Düsseldorf/Moskau - Ein Berufungsgericht in Moskau hat die Strafe gegen den wegen seiner Karnevalswagen zu achteinhalb Jahren Haft verurteilten Satiriker Jacques Tilly (63) bestätigt.

Der Düsseldorfer Satiriker Jacques Tilly (63) muss sich weiterhin mit einer in Moskau bestätigten Haftstrafe auseinandersetzen.
Der Düsseldorfer Satiriker Jacques Tilly (63) muss sich weiterhin mit einer in Moskau bestätigten Haftstrafe auseinandersetzen.  © Oliver Berg/dpa

Richter Wladimir Ussow verlas am Vormittag die Entscheidung des dreiköpfigen Kollegiums darüber, dass die Beschwerde der Verteidigung gegen das Urteil abgewiesen und das Strafmaß bestätigt sei.

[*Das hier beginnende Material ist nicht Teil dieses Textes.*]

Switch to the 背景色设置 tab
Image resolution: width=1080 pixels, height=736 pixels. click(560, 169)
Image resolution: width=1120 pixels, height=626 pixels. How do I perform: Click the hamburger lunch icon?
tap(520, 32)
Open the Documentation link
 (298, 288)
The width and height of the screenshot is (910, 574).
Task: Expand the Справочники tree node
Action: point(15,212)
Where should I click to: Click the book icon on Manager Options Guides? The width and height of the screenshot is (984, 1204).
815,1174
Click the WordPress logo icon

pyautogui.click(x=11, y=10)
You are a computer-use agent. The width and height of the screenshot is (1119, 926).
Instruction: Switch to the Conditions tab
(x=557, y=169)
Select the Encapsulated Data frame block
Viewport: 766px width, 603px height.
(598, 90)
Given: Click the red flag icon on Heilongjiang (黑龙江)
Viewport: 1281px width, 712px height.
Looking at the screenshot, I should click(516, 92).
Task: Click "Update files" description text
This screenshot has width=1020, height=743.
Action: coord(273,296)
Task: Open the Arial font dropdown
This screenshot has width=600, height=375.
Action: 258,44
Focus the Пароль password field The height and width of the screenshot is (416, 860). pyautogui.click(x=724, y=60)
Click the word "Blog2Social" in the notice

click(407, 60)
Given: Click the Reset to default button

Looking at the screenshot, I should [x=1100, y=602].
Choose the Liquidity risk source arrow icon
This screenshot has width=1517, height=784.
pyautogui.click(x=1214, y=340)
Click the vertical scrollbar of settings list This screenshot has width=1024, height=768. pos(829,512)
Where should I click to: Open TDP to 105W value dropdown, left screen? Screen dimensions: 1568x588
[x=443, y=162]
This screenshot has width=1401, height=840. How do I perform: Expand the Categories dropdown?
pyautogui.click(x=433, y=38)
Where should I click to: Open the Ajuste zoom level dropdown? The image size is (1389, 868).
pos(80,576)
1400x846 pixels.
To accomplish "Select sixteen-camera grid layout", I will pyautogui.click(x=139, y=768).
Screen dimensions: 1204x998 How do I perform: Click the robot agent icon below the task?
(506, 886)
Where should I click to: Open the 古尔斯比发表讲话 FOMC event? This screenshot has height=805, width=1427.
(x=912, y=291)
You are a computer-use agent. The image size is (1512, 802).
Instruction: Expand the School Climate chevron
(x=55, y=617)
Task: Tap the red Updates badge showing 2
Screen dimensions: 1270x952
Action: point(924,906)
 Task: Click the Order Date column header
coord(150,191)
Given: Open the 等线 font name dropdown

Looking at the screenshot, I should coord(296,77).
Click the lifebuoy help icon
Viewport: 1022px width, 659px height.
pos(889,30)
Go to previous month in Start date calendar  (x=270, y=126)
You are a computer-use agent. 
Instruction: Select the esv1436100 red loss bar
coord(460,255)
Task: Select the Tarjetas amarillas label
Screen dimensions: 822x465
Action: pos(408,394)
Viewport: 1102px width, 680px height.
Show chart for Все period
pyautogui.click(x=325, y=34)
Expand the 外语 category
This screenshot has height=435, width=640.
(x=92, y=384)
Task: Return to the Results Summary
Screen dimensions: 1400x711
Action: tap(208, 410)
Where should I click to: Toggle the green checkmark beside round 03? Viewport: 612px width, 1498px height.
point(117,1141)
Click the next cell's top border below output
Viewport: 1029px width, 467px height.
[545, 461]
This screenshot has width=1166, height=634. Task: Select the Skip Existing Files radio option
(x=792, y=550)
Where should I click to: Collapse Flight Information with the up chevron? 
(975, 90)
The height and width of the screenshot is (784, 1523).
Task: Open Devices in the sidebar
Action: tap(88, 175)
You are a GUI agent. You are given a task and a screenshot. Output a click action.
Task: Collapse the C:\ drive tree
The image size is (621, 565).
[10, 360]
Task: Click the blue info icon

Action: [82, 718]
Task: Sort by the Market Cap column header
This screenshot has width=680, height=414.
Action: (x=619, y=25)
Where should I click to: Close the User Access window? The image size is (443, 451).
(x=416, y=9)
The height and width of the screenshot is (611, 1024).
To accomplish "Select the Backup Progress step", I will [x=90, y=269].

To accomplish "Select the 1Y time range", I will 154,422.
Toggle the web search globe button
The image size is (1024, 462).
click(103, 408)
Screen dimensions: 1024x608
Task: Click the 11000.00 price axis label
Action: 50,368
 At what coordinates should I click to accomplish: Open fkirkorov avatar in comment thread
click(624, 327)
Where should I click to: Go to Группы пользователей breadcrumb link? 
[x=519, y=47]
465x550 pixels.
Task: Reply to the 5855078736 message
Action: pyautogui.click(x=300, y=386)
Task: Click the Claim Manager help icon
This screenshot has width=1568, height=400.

Pflichtverteidigerin Natalja Dudkina begründete das Revisionsverfahren vor Gericht damit, dass während der Ermittlungen Tillys Schuldfähigkeit nicht durch ein psychiatrisches Gutachten geprüft worden sei.

In ihrem Plädoyer Anfang April hatte sie Freispruch für Tilly aus Mangel an Beweisen beantragt.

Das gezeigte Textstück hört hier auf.